The Dalles Dam is a concrete-gravity run-of-the-river dam spanning the Columbia River. It’s two miles east of the city of The Dalles, Oregon. It’s operated by the U.S. Army Corps of Engineers and marketed by Bonneville Power Administration. It’s 200 feet high and 8,835 feet long. It has a spillway capacity of 2,290,000 cu ft/s and its reservoir has a total capacity of 330,000 acres. The power station features 22 turbines with an installed capacity of 1,878.3 MW and an annual generation of 6,180 GWh. 

7. Chief Joseph Dam

Chief Joseph Dam is a concrete gravity dam on the Columbia River in Washington. It is operated by the US Army Corps of Engineers and marketed by the Bonneville Power Administration. Its Dam is 236 ft tall and its spillway capacity is 6,030 m^3/s. The reservoir creates Rufus Woods Lake and features a total capacity of 516,000 acres. It features 27 Francis turbines and has an installed capacity of 2,620 MV with an annual generation of 9,780 GWh. 

6. Hoover Dam

Hoover Dam is a concrete arch-gravity dam in the Black Canyon of the Colorado River border between Nevada and Arizona. It is owned by the United States Government and operated by the US Bureau of Reclamation. It’s 726.4 ft high and has a spillway capacity of 400,000 cu ft/s. Its reservoir creates Lake Mead and has a total capacity of 28,537,000 acres. Its Power Station features 19 turbines with an installed capacity of 2,080 MV and an annual generation of 3.3 TWh. 

5. John Day Dam

The John Day Dam is a concrete gravity run-of-the-river dam located in the northwestern United States. It’s operated by the US Army Corps of Engineers and is 184 ft high. Its reservoir creates Lake Umatilla and has a total capacity of 2,530,000 acres. Its power station features 16 turbines with an installed capacity of 2,160 MW and an annual generation of 8,418 GWh. 

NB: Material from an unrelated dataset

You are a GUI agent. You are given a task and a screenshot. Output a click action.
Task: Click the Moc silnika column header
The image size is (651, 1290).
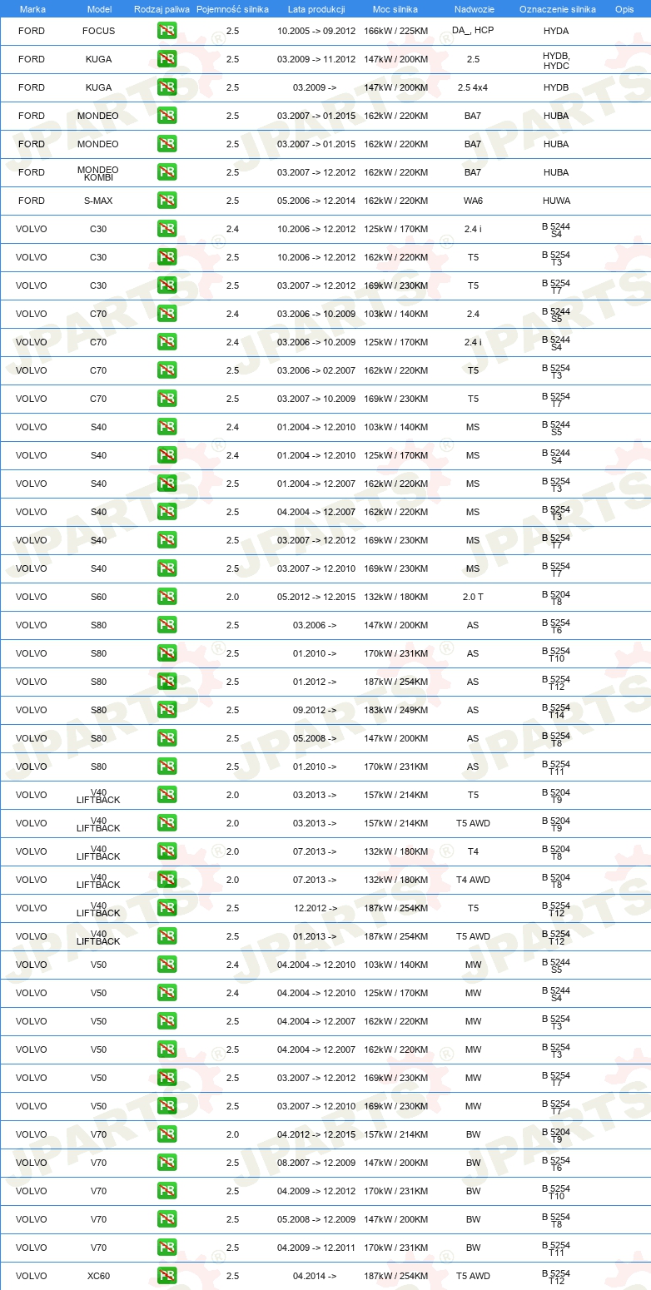(395, 9)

4. Ludington Pumped-Storage Power

The Ludington Pumped Storage Plant is a hydroelectric plant and reservoir in Ludington, Michigan. It’s operated by Consumers Energy and jointly owned by Consumers Energy and DTE Energy. It consists of a reservoir 110 feet deep, 2.5 miles long, and one mile wide, which holds 27 billion US gallons or 82,859 acre-feet of water. The power plant consists of six reversible turbines that can each generate 312 MW of electricity for a total output of 1,872 MW. The project was given the 1973 award for “Outstanding Civil Engineering Achievement” by the American Society of Civil Engineers

3. Robert Moses Niagara Power Plant

The Robert Moses Niagara Hydroelectric Power Station is a hydroelectric power station in Lewiston, New York, near Niagara Falls. It’s owned and operated by the New York Power Authority. It uses 13 generators at an installed capacity of 2,525 MW. The plant was built to replace power production after the Schoellkopf Power Station collapsed in 1956. 

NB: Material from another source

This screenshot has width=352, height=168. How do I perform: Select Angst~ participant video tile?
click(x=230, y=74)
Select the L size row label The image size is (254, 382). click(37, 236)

2. Bath County Pumped-Storage Station

The Bath County Pumped Storage Station is a pumped storage hydroelectric power plant, described as “the largest battery in the world,” It has a maximum generation capacity of 3,003 MW and an average of 2,772 MW with a total storage capacity of 24,000 MWh. It’s located in Bath County, Virginia, and consists of two reservoirs separated by about 1,260 feet in elevation. 

1. Grand Coulee Dam

Grand Coulee Dam is a concrete gravity dam on the Columbia River in Washington. It was built to produce hydroelectric power and provide irrigation water. Grand Coulee is the largest power station in the United States by nameplate capacity at 6,809 MW. Power from the dam fueled the growing industries of the Northwest United States during World War II. Through a series of upgrades and installation of pump generators, the dam now supplies four power stations supplying water for the irrigation of 671,000 acres.